A new roof was installed in 2009 and cost more than $1 million, he said. Two years later, the church was listed on the National Register of Historic Places.

Once Thomas came into the parish in 2015, he didn’t want the goal of restoring the interior to be lost. To move the project forward, a group called The Friends of St. Nicholas of Tolentine, an independent nonprofit, was formed in 2018 to raise funds for the restoration and maintenance of the church.

The transepts make up about 30% of the building. The church plans to restore the remaining 70% once the funds are raised. Altogether, it will take about $1.3 million to restore the interior. Almost $300,000 of that is being used to restore the transepts.

Jeanne Eisele, a member of the Friends group, said it has raised about $150,000 for the project so far. The group also wants to raise additional funds for a new floor, but the restoration comes first.

“There were issues with decay and mold that we have to tackle first,” she said. “The floor is fine for now.”

The Friends group recently had a Hard Hat Party where, for $100, attendees were treated to hors d’oeuvres and drinks at the church as well as a detailed tour explaining four sections of the church that are typically closed to the public.

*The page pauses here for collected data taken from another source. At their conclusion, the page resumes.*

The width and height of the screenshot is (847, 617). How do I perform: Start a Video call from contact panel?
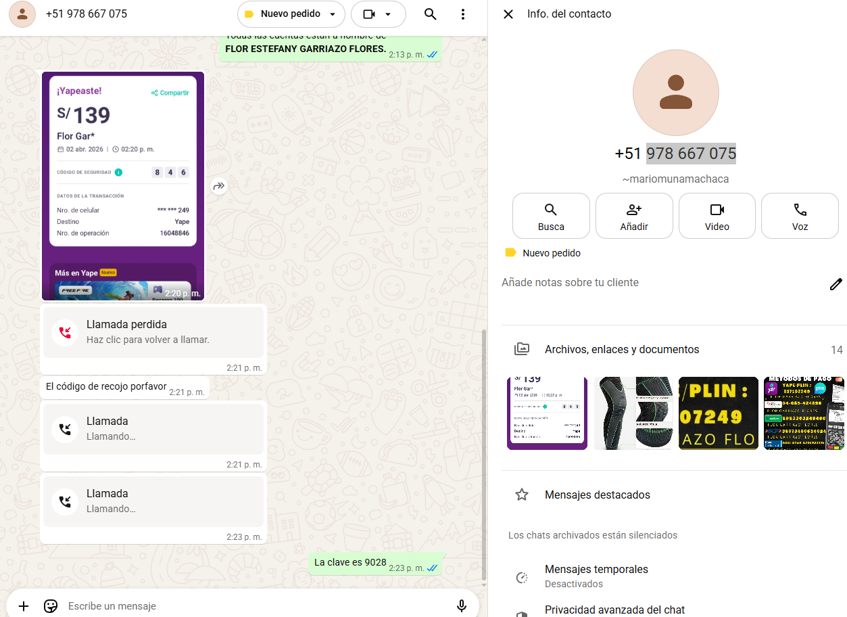[717, 216]
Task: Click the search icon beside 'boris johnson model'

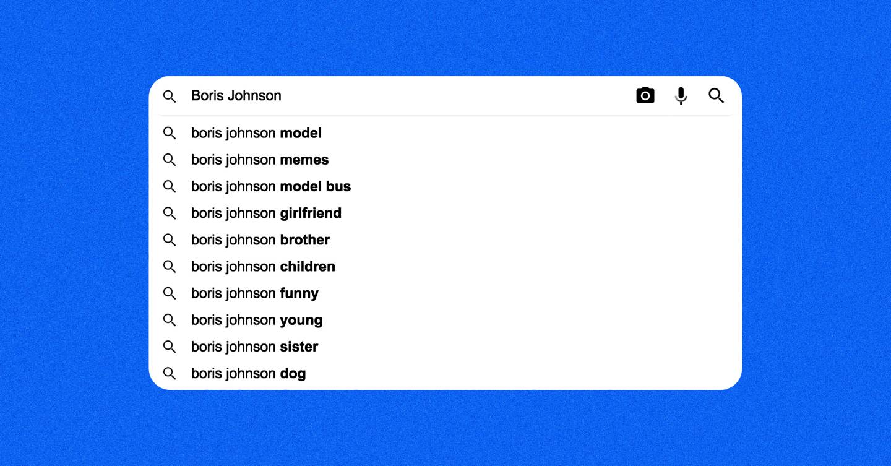Action: pyautogui.click(x=170, y=133)
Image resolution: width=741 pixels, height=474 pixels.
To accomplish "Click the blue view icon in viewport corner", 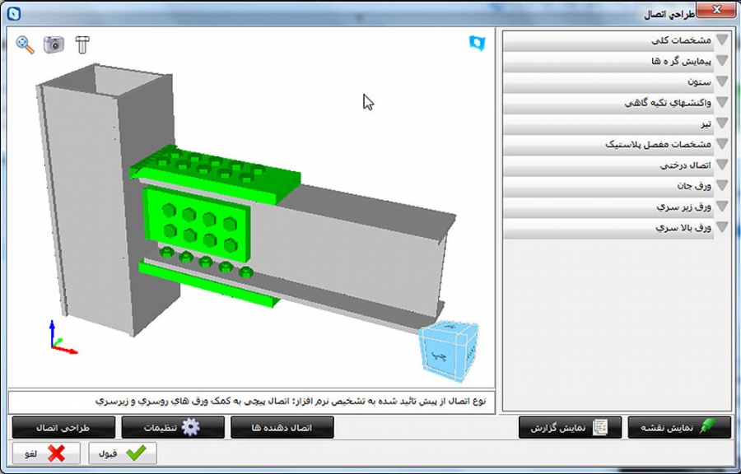I will [x=477, y=42].
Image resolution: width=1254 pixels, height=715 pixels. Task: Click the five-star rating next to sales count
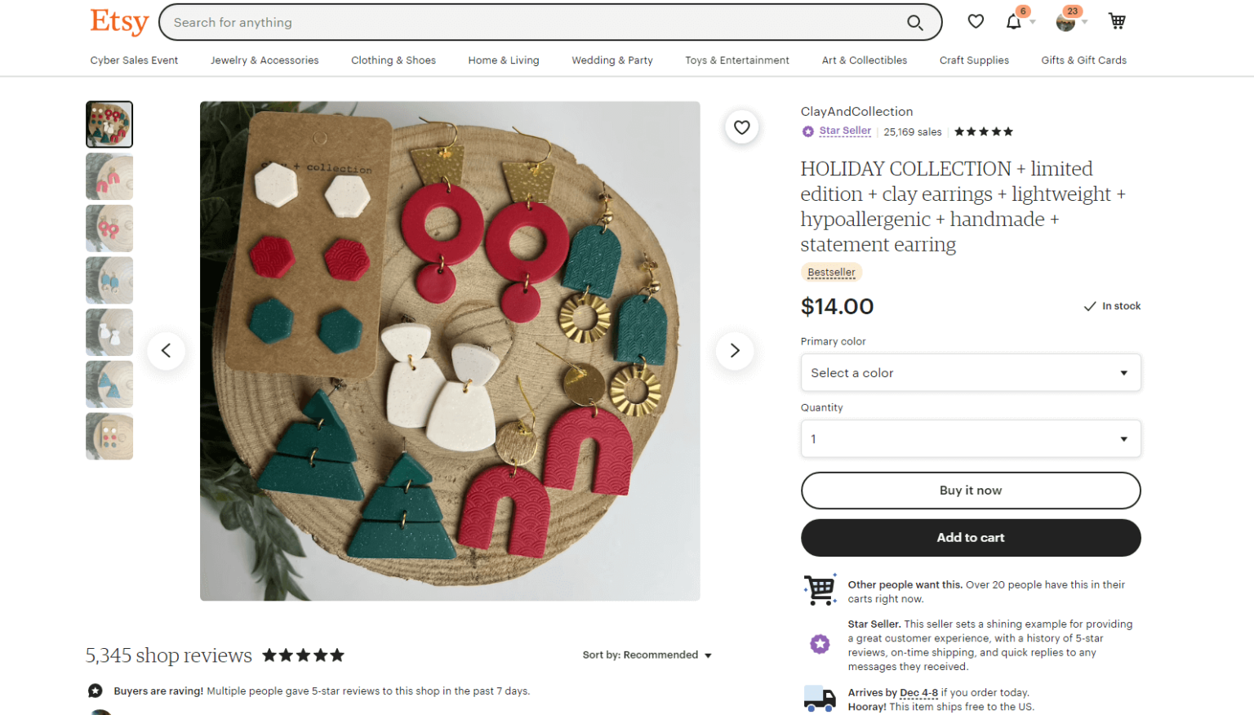(x=983, y=131)
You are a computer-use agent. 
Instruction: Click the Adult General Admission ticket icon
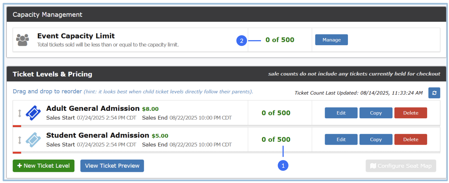click(33, 113)
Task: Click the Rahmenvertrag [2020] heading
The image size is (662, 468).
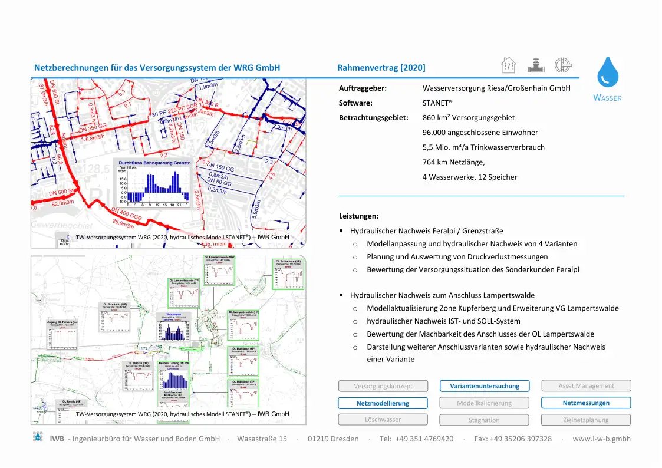Action: tap(381, 68)
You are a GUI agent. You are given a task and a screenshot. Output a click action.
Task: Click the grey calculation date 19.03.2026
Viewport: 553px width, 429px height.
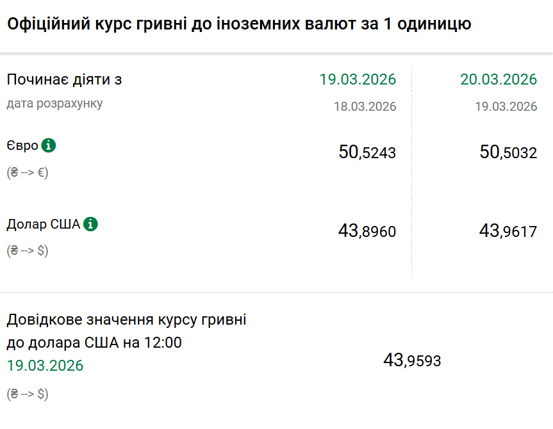pos(506,106)
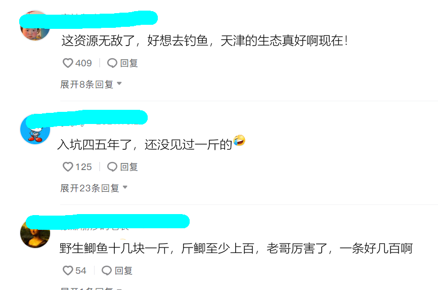Click the 409 like count
This screenshot has width=438, height=290.
click(83, 63)
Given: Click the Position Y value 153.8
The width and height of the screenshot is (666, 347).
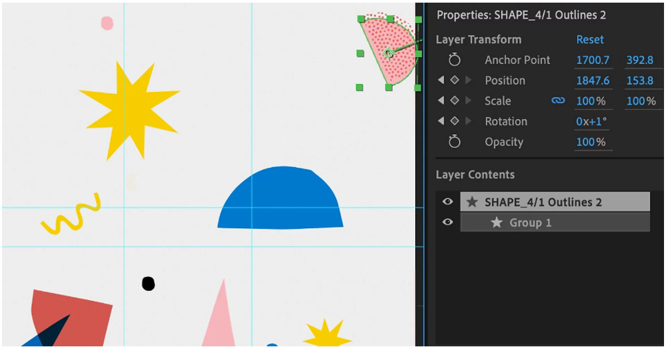Looking at the screenshot, I should (640, 81).
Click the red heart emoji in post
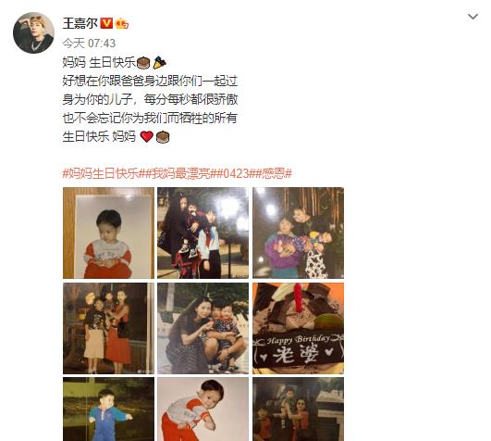The width and height of the screenshot is (491, 441). (x=146, y=136)
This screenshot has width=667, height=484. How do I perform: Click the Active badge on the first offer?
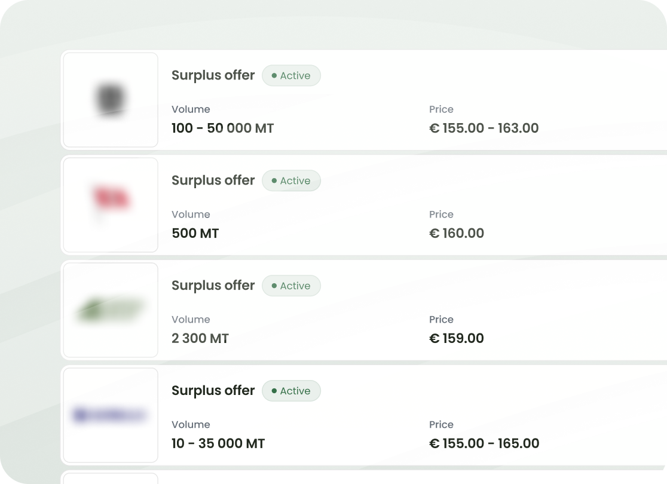point(292,76)
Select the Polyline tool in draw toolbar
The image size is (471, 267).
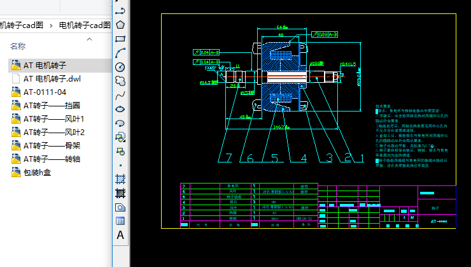pos(120,11)
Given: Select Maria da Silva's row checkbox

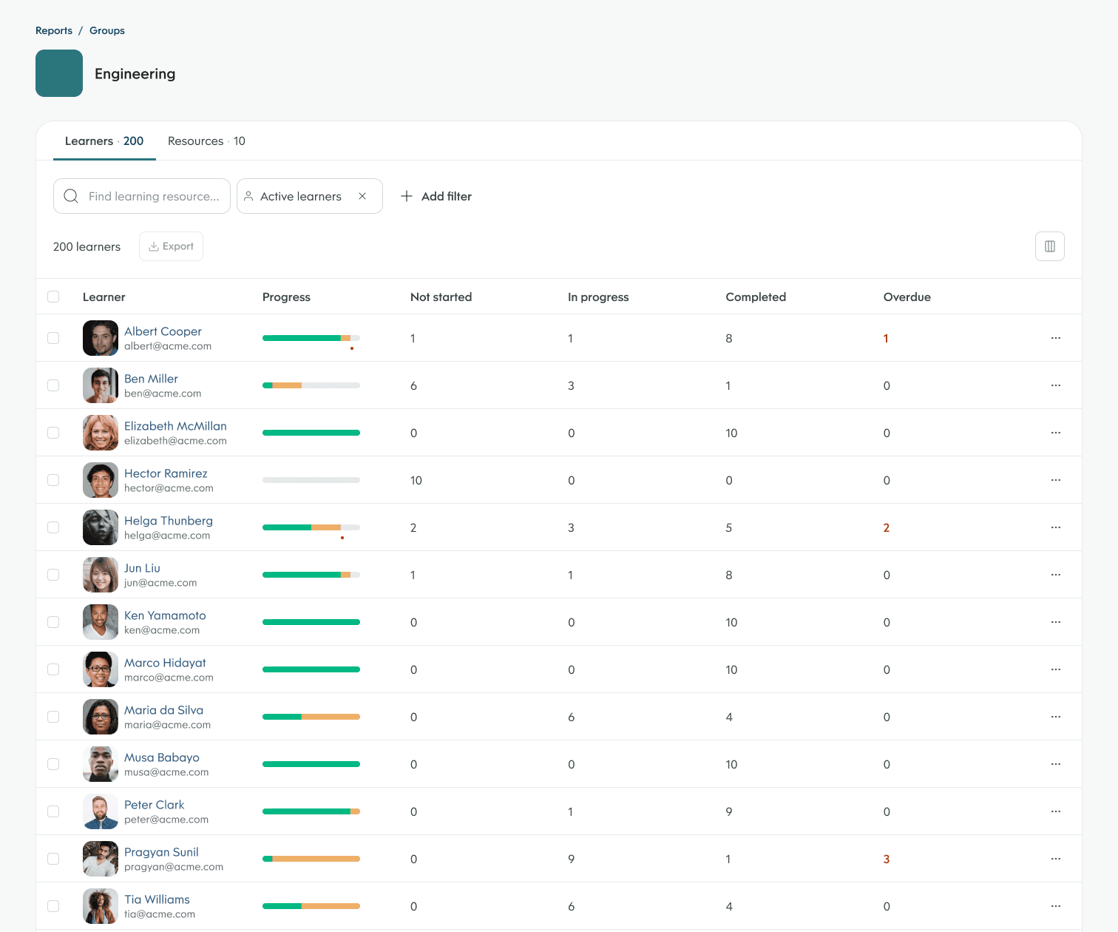Looking at the screenshot, I should (x=53, y=717).
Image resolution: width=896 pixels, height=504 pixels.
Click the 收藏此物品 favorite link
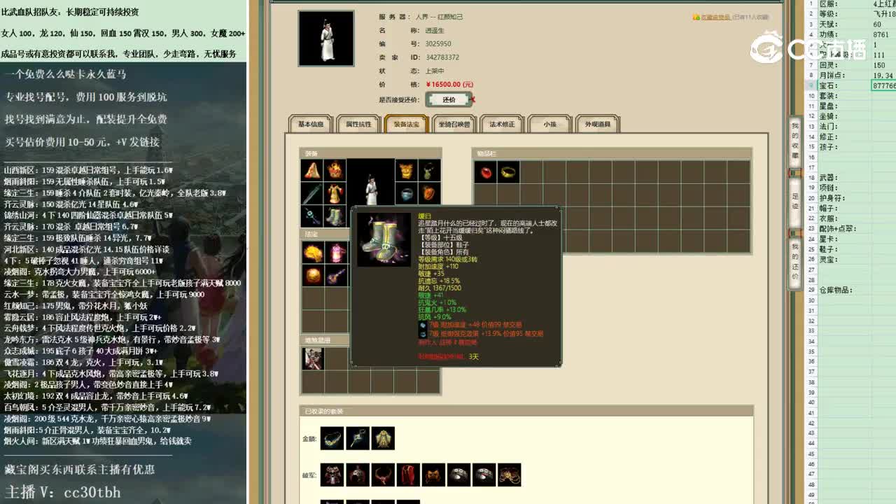(713, 18)
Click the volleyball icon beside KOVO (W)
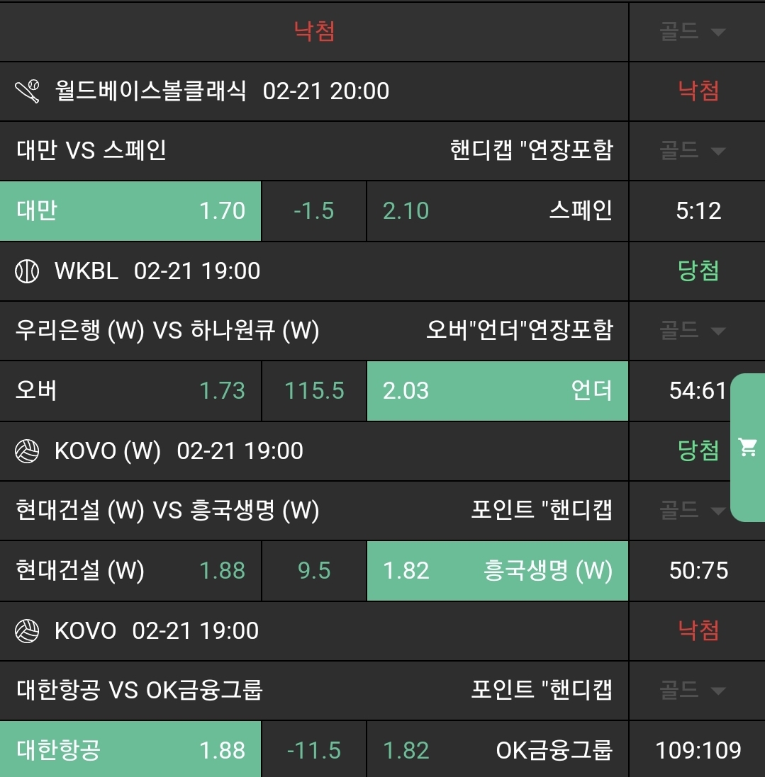This screenshot has width=765, height=777. 28,451
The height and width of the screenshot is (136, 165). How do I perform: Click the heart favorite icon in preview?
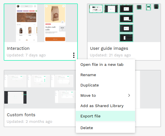point(62,22)
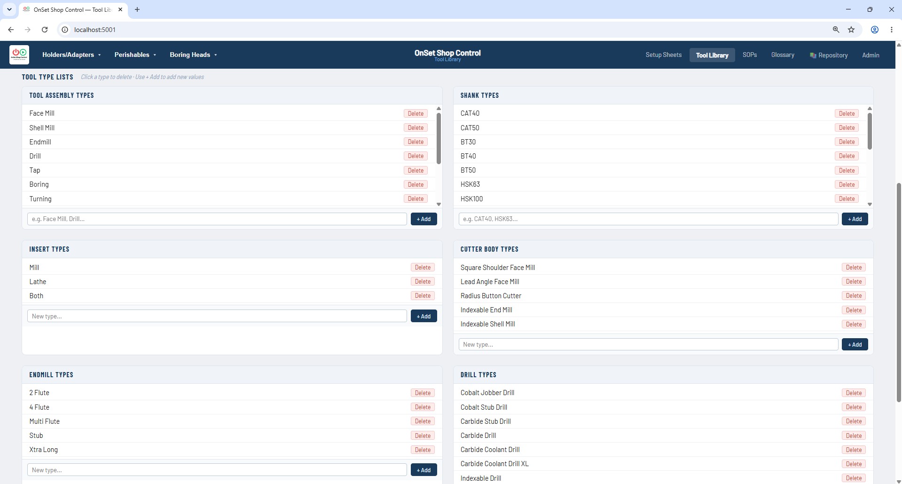
Task: Go back using the browser back arrow
Action: (11, 30)
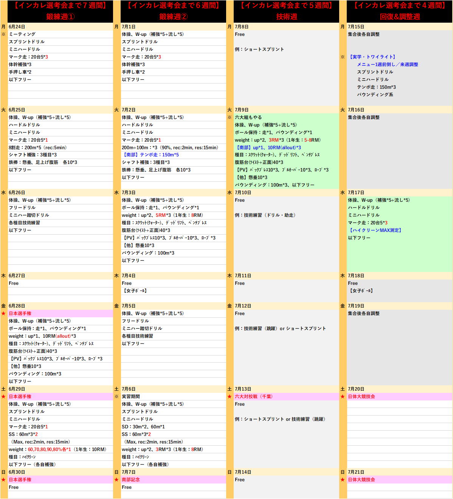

The event brought out just over 125 people, according to Thomas. The funds collected from the party went toward furthering the restoration project.

The money for the pilot phase — the restoration of the transepts — was raised by three sources, a capital campaign conducted by the Parish of St. Monica in 2018, the Friends group fundraisers and a $50,000 donation from a Philadelphia-based couple that vacations in Atlantic City, Thomas said.

Walls, columns, artwork and decorative details within the transepts will be restored.

“They will scrape down all the plaster to a hard surface,” he said. “A lot of the plaster received moisture over the years and is soft, meaning it’s begun to chip, flake and peel. You can see some stains as well. Once they get to a hard surface, they will replaster and repaint in a brighter color.”

The four morals within the two transepts will also be restored as they’ve experienced peeling and cracking in certain places. They will also be cleaned of the dirt and soot that settled onto them.

The project also includes restoration to window frames that suffered water damage. Arches in the church will be repaired and restenciled, and marble columns will be cleaned and glossed over “to make them pop.”

The project will be completed by Christmas, and Thomas anticipates a grand reopening to coincide with Christmas Eve Mass.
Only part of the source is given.